By the late 1990s, the successful entrepreneur decided to work toward fulfilling another goal - that of establishing a national brand of milk.

"Building a national milk brand comes full-circle with marketing," Odney said of his interest. "Branding is what advertising is all about. My experience in advertising was central in building a national brand."

To help launch the new brand, which he dubbed Deja Moo, Odney purchased Enoch Schultz Creamery in Bismarck, N.D.

"The original concept was to license dairies throughout the country under the national brand," Odney said.

The philosophy behind his product is to provide consumers with milk and dairy products that taste more like they used to.

"I'm of the strong opinion that milk is getting over-processed," Odney said. "My primary interest is producing quality milk and providing consumers with fresher tasting milk."

To do this, Odney only purchased milk from producers not treating their cows with rBGH (recombinant bovine growth hormone). Also, he opted to use a separation process that did not involve heat, leaving the milk with a fresher taste.

For four years, Deja Moo milk was sold in various retail stores throughout Illinois, Iowa, Minnesota, North Dakota and Wisconsin. In 2005, Odney approached Wal-Mart about selling his brand in select Supercenters. Although the dairy buyer told him his product was unlikely to get the thumbs-up, Deja Moo milk was approved within seven days.

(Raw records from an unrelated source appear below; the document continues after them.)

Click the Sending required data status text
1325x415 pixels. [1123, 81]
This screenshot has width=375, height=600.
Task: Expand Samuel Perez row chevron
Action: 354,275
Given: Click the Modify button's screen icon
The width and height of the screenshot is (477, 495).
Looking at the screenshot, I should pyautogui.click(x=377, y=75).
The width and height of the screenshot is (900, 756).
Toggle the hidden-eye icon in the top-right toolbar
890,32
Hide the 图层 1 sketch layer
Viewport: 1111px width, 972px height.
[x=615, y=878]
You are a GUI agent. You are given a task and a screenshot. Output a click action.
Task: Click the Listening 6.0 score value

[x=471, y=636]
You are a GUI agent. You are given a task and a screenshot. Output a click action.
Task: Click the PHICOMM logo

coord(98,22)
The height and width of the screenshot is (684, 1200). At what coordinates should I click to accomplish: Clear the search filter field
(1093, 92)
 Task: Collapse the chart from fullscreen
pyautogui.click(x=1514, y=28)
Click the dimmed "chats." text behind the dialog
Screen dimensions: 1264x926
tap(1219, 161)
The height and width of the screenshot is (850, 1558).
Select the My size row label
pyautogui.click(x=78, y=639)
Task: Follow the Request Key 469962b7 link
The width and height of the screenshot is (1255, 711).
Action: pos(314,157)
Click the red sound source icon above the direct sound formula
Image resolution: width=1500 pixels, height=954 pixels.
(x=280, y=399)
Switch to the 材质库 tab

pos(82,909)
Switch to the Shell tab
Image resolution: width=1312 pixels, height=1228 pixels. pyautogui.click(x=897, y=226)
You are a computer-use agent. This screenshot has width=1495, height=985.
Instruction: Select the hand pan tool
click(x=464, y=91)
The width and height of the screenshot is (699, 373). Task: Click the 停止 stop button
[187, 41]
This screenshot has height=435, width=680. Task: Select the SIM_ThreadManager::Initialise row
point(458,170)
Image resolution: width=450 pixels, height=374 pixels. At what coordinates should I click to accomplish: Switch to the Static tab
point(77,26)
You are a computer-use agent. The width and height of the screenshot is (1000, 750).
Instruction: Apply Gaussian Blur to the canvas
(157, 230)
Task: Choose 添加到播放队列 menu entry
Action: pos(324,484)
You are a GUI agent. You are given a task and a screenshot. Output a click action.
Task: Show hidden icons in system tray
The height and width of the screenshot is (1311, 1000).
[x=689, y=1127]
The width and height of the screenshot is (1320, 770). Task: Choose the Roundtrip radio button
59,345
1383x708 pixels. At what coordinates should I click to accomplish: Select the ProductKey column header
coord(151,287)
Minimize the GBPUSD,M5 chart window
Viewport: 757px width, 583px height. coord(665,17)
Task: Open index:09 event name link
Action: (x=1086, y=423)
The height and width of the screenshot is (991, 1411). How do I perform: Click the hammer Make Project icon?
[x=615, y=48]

Unfortunately, around this same time Odney ran into financial problems and was forced to close the creamery down in early 2006. He did not, however, discontinue the Deja Moo brand, nor did he lose contact with Wal-Mart, always planning to one day bring the milk back onto shelves.

That opportunity came with an unlikely partnership between Odney and Pride of Main Street Dairy, a small dairy processing plant in Sauk Centre, Minn.

"I met [Pride of Main Street Dairy] back when I was operating," Odney said. "I was always impressed with their similar product philosophy, which was to make high quality, rBGH-free milk that also uses cold milk separation. Pride of Main Street Dairy is almost identical in commitment and processing."

Odney had the chance to meet with members of Pride of Main Street Dairy again last October. The fit between the two couldn't have been better. Odney needed someone to process, bottle and ship his milk and Pride of Main Street Dairy was looking for another venture to fill in some hours they had available.

Odney's enthusiasm about his product also helped.

"He was so excited about it," said Pride of Main Street's assistant manager, Joan Beilke. "That excitement rubbed off on everyone here."

Beilke has been employed at Pride of Main Street Dairy since 1991 and has served as the assistant manager for the last few years.

The partnership between the entrepreneur and the processing plant was formed in November of 2009. The way the partnership works is that Odney owns the brand, acting as president of Deja Moo Dairy Brands, LLC, and oversees the sales and marketing end of things while Pride of Main Street Dairy buys the raw materials, processes the milk, packages and labels the product before shipping it.

"We want the customers to be happy. We want the best product we can produce going out the door," Beilke said.

The rBGH-free milk for the Deja Moo brand is purchased from Dairy Farmers of America (DFA) and comes from farms within a 90-mile radius of Sauk Centre. Currently, the plant is processing nearly 30,000 pounds of raw rBGH-free milk per week; between 50 and 75 percent of that milk is bottled under the Deja Moo brand while the remaining goes to Pride of Main Street products. Deja Moo is bottled in two sizes - three liters and 1.5 liters - as whole milk, two percent, one percent, skim and whole chocolate milk.

Production of Deja Moo milk began on Feb. 8, 2010. On Feb. 10, it could be found on the shelves of three Wal-Mart Supercenters - two in Fargo, N.D., and one in Dilworth, Minn. By the following Tuesday (Feb. 16) one of the three locations had tripled its order.

"It's selling way better than we expected it to," Odney said. "We are very encouraged by this."

If all continues to go well with the brand, Odney has hopes of marketing it nationally. But for now, they are just getting their foot in the door.

"This is just being tested," Odney said. "I'm hoping that the test will yield the results that will let it go to other markets."